Menurut studi itu, perbedaan pertumbuhan produksi sawit Malaysia dan Indonesia dipengaruhi tingkat ketersediaan lahan, perkembangan industri minyak sawit, hingga penggunaan lahan di kedua negara.
Lebih dari 96 persen produksi CPO Indonesia disumbang dari Sumatera sebesar 78 persen dan Kalimantan 18 persen. Sulawesi menyumbang 2-3 persen dan sisanya sumbangan dari Papua dan Jawa.
Kalah dalam hal produksi, Malaysia mencoba cara lain dalam persaingan dengan Indonesia. Di tengah merosotnya harga minyak sawit dunia, Oktober 2012 lalu Malaysia menurunkan bea keluar CPO menjadi 8 persen. Tujuannya agar pengusaha sawit makin bergairah mengekspor hasil produksinya di pasar internasional. Tentui saja kondisi ini membuat pemerintah dan sektor swasta Tanah Air kelabakan.
Penurunan bea keluar membuat produk CPO Negeri Jiran lebih murah di pasaran dunia. Kebijakan itu diambil karena sejak triwulan II tahun ini, harga sawit terjun bebas dan mengancam pendapatan petani dan industri.

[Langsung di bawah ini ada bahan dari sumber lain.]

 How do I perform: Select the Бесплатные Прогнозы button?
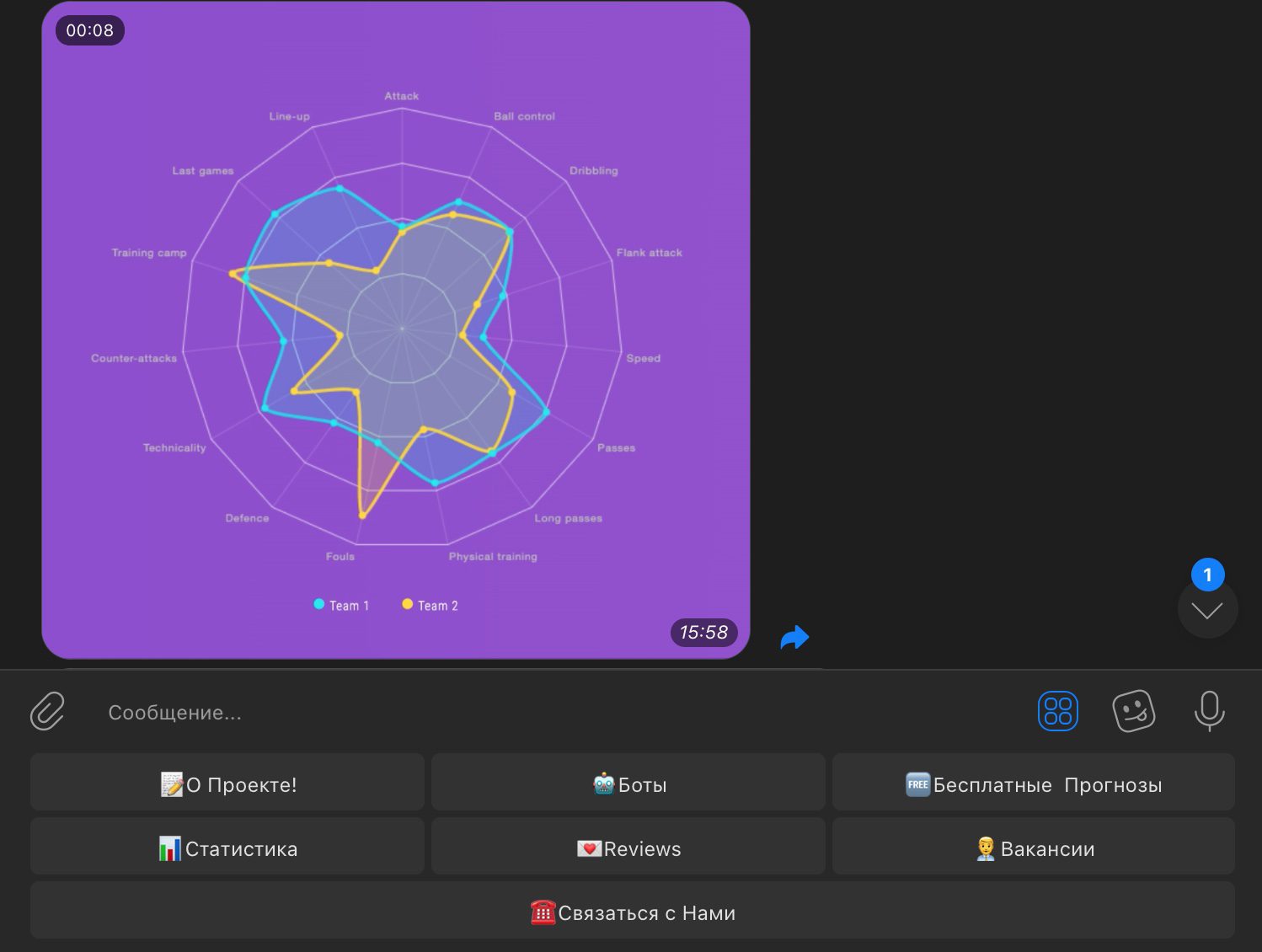(1033, 784)
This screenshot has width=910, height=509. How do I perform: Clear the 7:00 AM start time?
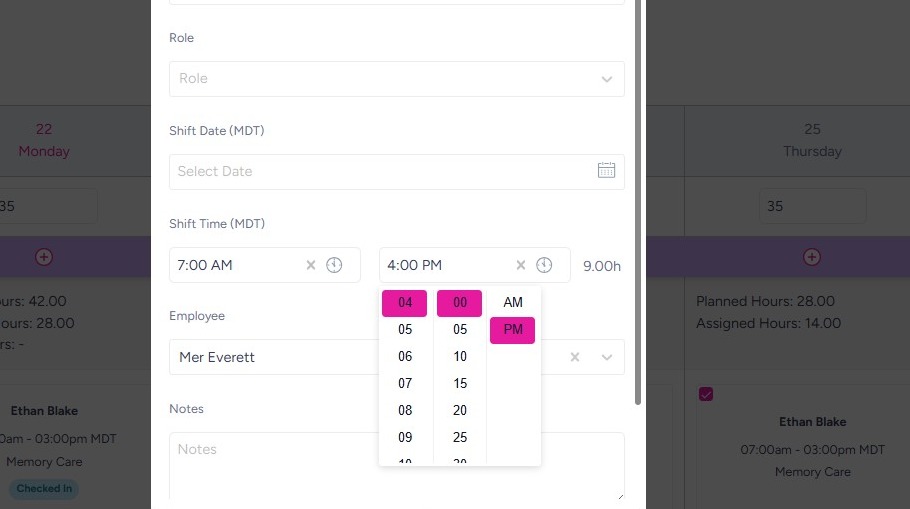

Pemerintah merasa dikibuli lantaran kedua negara sempat membahas pengurangan volume ekspor CPO sebagai strategi merespon turunnya harga. November lalu, Kemendag sempat berniat menurunkan bea keluar CPO menjadi 9 persen, dari yang ditetapkan 13,5 persen, meniru langkah Malaysia. Ternyata kebijakan tersebut belum final.
Saat itu, Menteri Perdagangan Gita Wirjawan berkukuh tak mau mengekor langkah Malaysia. Alasannya, pemerintah konsisten dengan kebijakan hilirisasi di dalam negeri.

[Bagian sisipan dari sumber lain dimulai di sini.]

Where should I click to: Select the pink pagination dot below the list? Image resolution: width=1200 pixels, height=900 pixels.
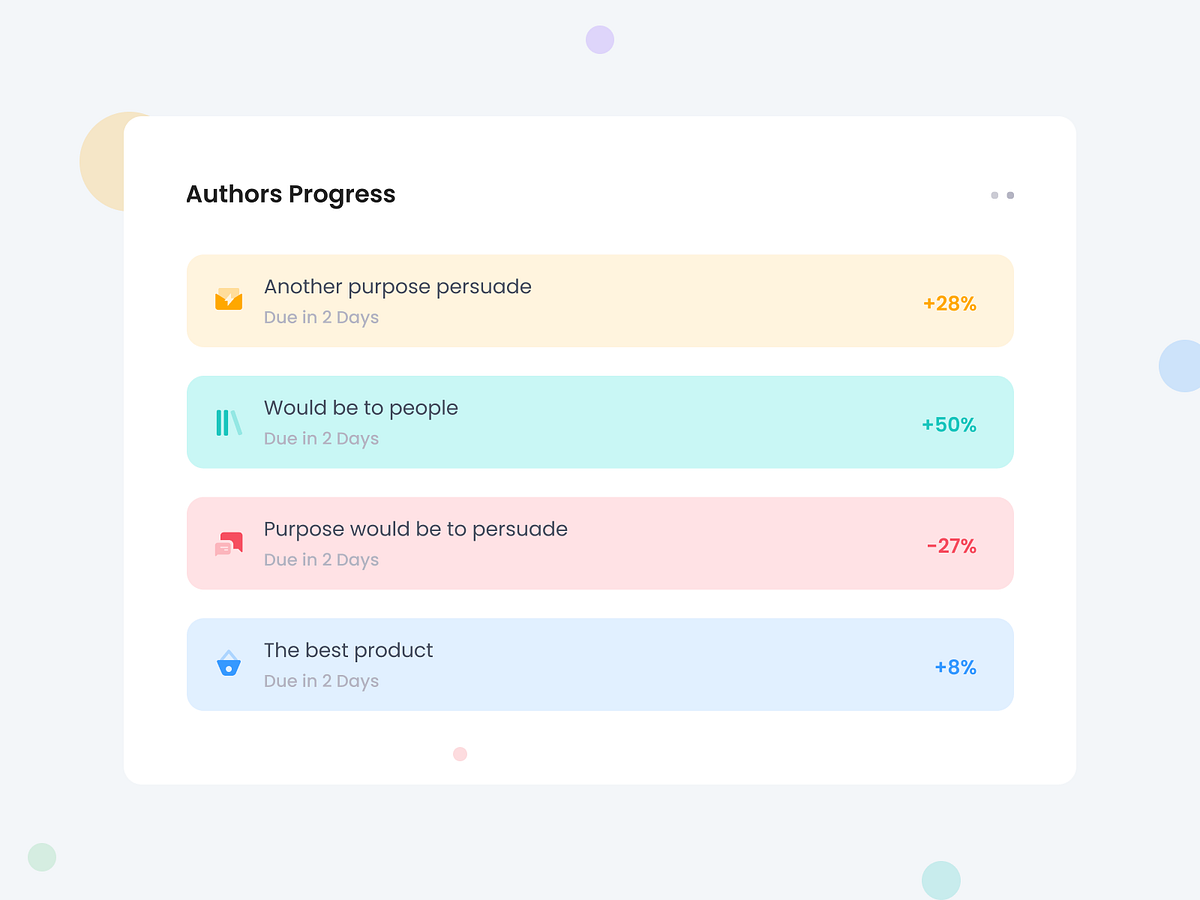(460, 754)
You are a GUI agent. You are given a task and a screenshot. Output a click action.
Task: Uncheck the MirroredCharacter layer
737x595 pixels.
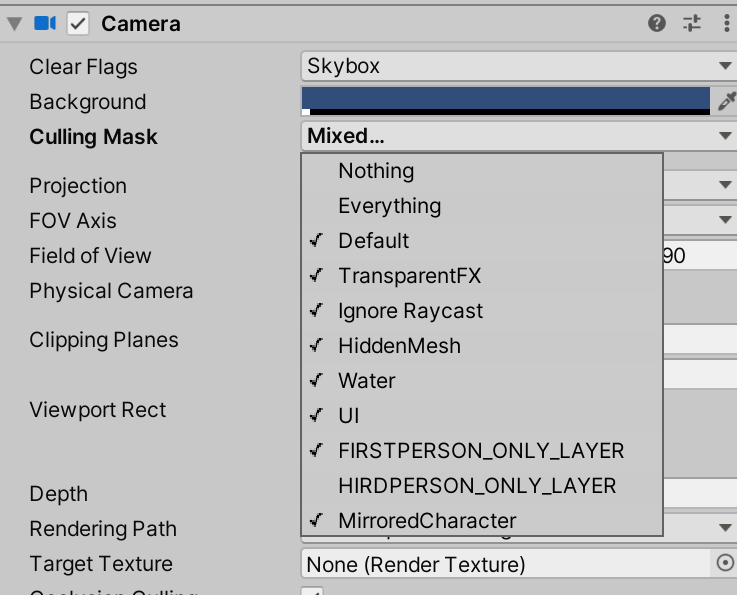click(x=427, y=521)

Belakangan ini, produk unggulan Indonesia itu kembali dihantam isu miring. Pemerintah mengakui ada sentimen negatif dan kampanye hitam di pasar internasional yang membuat komoditas Indonesia dijauhi konsumen dari negara lain. Kondisi ini makin memperparah kondisi sebelumnya di mana harga minyak sawit masih terpuruk.
Ketua Dewan Minyak Sawit Indonesia (DMSI), Derom Bangun melihat, turunnya harga sawit lantaran adanya sentimen luar negeri yang selalu menyebut stok sawit Indonesia dalam jumlah banyak sehingga menurunkan harga.

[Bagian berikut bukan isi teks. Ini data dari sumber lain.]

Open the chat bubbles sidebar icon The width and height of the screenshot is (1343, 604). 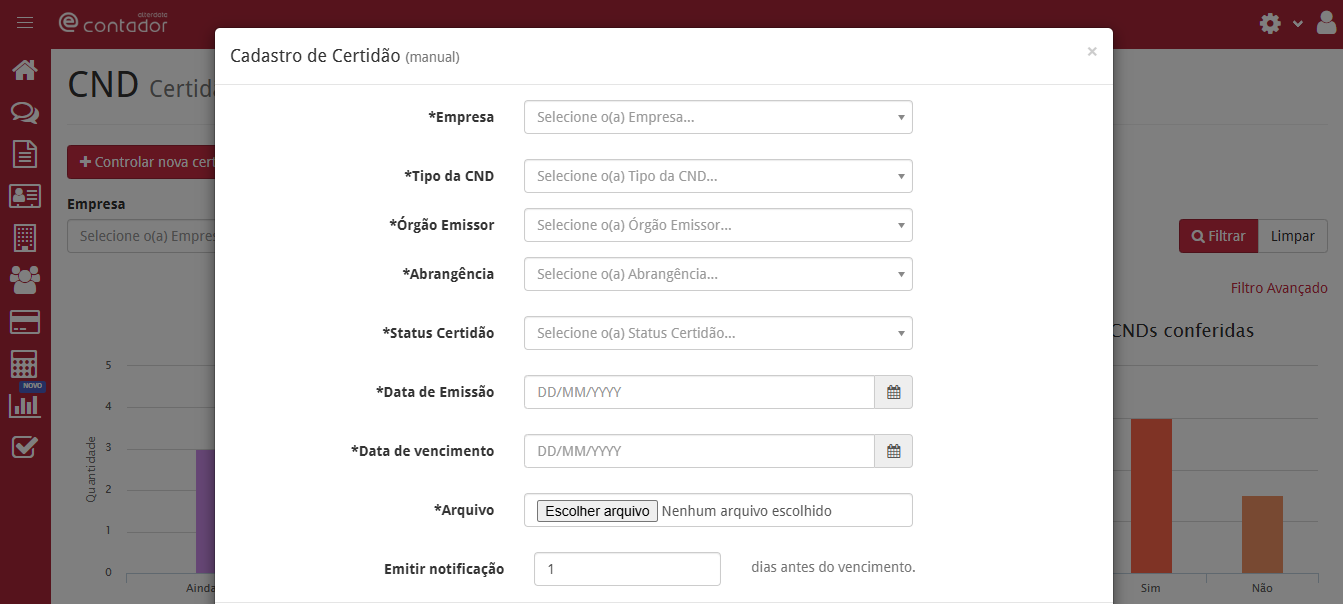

"Sentimen luar mengenai stok. Kita tidak punya data statistik. Tahun lalu mereka bilang stok kita 5 juta ton. Kita hanya mampu 1,5 juta ton itu di pelabuhan. Kita mendorong pemerintah biodiesel agar distribusi di luar pulau Jawa bisa cepat serta memperbaiki sentimen pasar," tutupnya.